I am looking for one of my clients into how costs can be reduced, or quality increased, by increasing the extent to which testing is automated.

As a first step, I am trying to develop a comprehensive list of test automation "best practices", grouped roughly by life-cycle (or iteration) stage. I'm trying to find practices which are broadly independent of specific methods and technologies, although obviously tool support may vary depending on the chosen technology.

The following is my first draft of such a list. The tools mentioned are simply examples - there are several tools available in each category, both full cost and open source.

I'd welcome suggestions from my readers if you think there are any omissions (or if you substantially disagree with anything I've included).

Thanks

Andrew

Unit and System Testing

  1. Suite of automated unit and system tests, which can be run on demand by the developers and before integration.
  2. Test-driven development process, in which unit tests are developed before the code they test.
  3. Unit and system tests built into the product suite, using one of the xUnit family of tools.
  4. Daily or continuous integration process, which includes execution of the test suite.
  5. Use of virtual machines or other "cloning" technologies to create easily reproducible development and test environments.
  6. Code coverage measured using a tool such as NCover, and demonstrated to be 100% (or as near as practically possible) for all code.
  7. Code coverage validated using mutation testing (using a tool such as Jester) to confirm that every line can affect the outcome of at least one test.
  8. Feedback process to enhance test suite for bugs discovered in later test stages or live use.

Integration Test

  1. Automated end-to-end tests, run for every release.
  2. Functional coverage measurement, possibly combined with traceability mechanism between requirements and tests.
  3. Ability to easily create and reset an environment which functionally matches production.
  4. Automated test management and reporting, providing control/confirmation of tests run, pass/fail results, errors and diagnostics and resolution tracking.
  5. Repeatable and automated performance and/or stress tests
  6. Ability to inject/extract test messages and files into and out of interfaces and to track them through any integration scheme, ideally in production as well as test environments.

───

(PROBLEMS TO SOLVE):
1. Return, word for word, the stretch of the passage on test automation practices from "4. Daily or" through "requirements and tests.".
2. Resume the passage on test automation practices after its final line and extend it with further content.
The entries play no part in this work.

(DATA LISTING):
───

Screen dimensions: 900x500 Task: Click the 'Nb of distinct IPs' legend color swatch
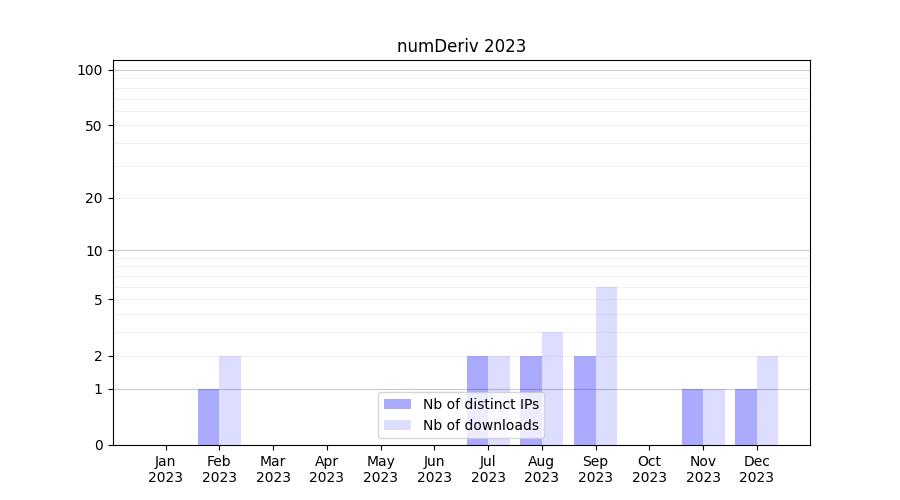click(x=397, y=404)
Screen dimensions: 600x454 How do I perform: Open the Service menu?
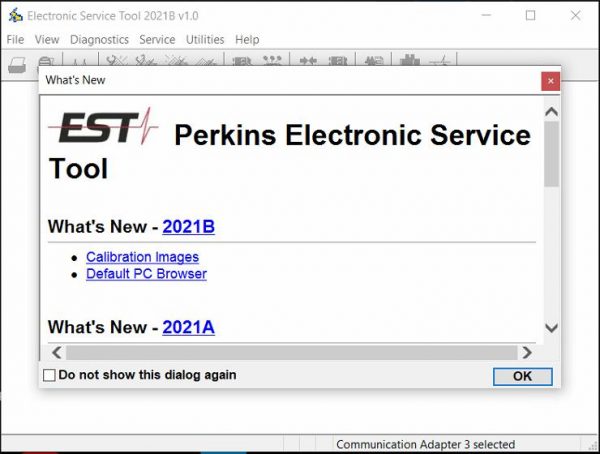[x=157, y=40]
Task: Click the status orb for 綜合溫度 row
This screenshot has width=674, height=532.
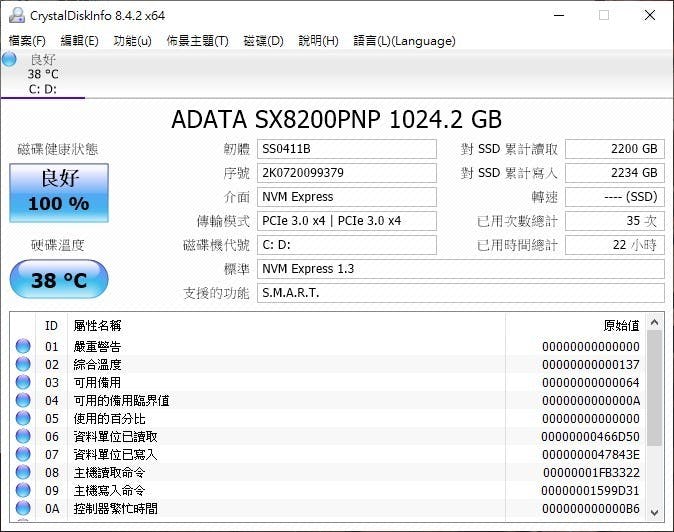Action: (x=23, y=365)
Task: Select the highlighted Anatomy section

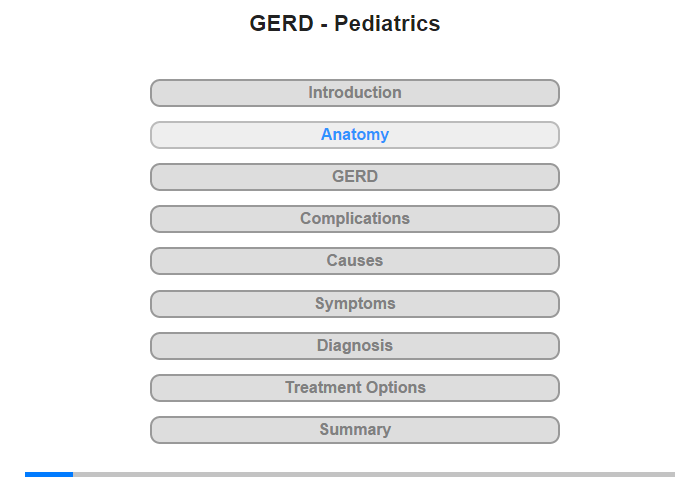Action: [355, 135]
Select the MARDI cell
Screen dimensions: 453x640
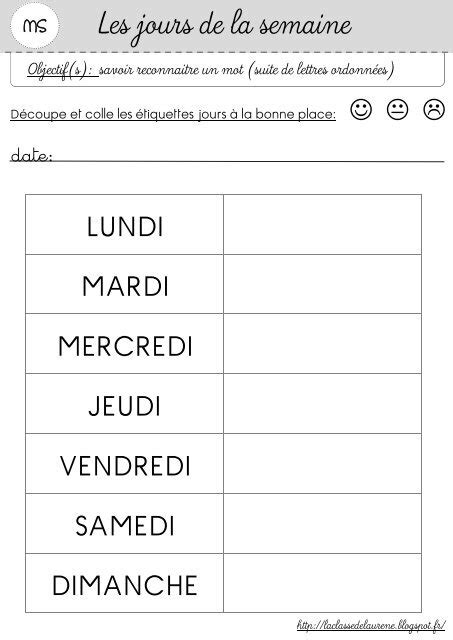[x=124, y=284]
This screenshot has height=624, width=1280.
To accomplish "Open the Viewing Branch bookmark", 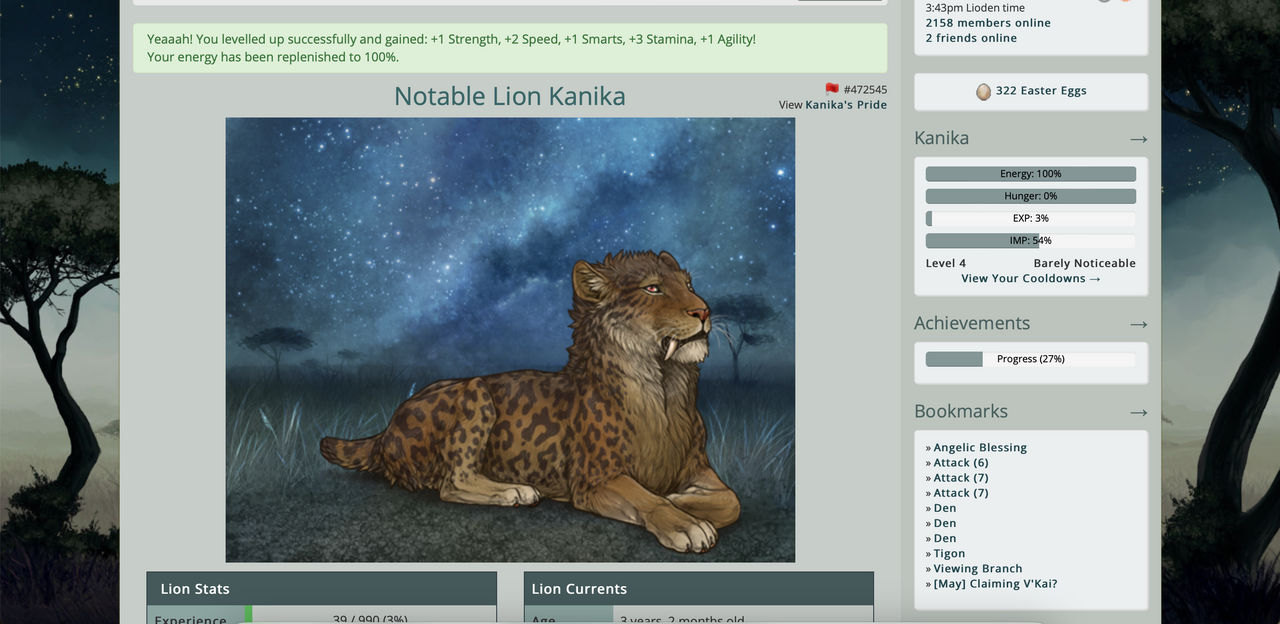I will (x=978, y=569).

───

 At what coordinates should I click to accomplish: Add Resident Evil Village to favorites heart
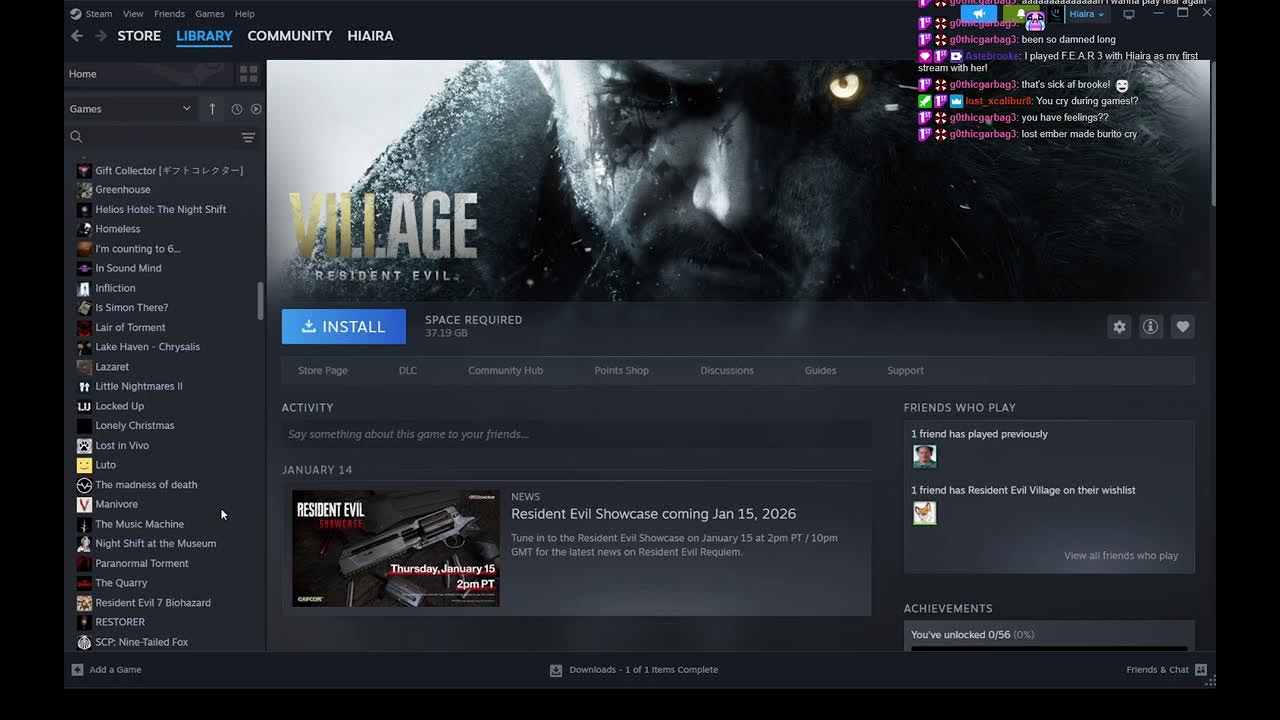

───

(PER-TASK OUTPUTS):
1.
4. Daily or continuous integration process, which includes execution of the test suite.
  5. Use of virtual machines or other "cloning" technologies to create easily reproducible development and test environments.
  6. Code coverage measured using a tool such as NCover, and demonstrated to be 100% (or as near as practically possible) for all code.
  7. Code coverage validated using mutation testing (using a tool such as Jester) to confirm that every line can affect the outcome of at least one test.
  8. Feedback process to enhance test suite for bugs discovered in later test stages or live use.

Integration Test

  1. Automated end-to-end tests, run for every release.
  2. Functional coverage measurement, possibly combined with traceability mechanism between requirements and tests.

2.
  7. Repeatable, pre-prepared set of test messages/files which test all interfaces, including exception handling.
  8. Feedback process to enhance test suite for bugs discovered in later test stages or live use.

UAT

The nature of user acceptance test is that most functional testing will be manual, since this will provide maximum independent assurance to the users. The following focuses on where automation can best support the process:

  1. Ability to easily create and reset a UAT environment which functionally matches production.
  2. Automation for set-up, background and repetitive tests.
  3. Automated test management and reporting, providing confirmation of tests run, pass/fail results, errors and diagnostics and resolution tracking.
  4. Ability to inject/extract test messages and files into and out of interfaces and to track them through any integration scheme, ideally in production as well as test environments.
  5. Feedback process to enhance test suite for bugs discovered in live use.

Production Support

  1. Automated and non-destructive end-to-end and integration tests, which can be run on demand following any production change, or as an initial diagnostic action.
  2. Ability to inject/extract test messages and files into and out of interfaces and to track them through any integration scheme.
  3. Regular automated execution of key tests to verify system performance.
  4. Automated test management and reporting, providing confirmation of tests run, pass/fail results, errors and diagnostics and resolution tracking.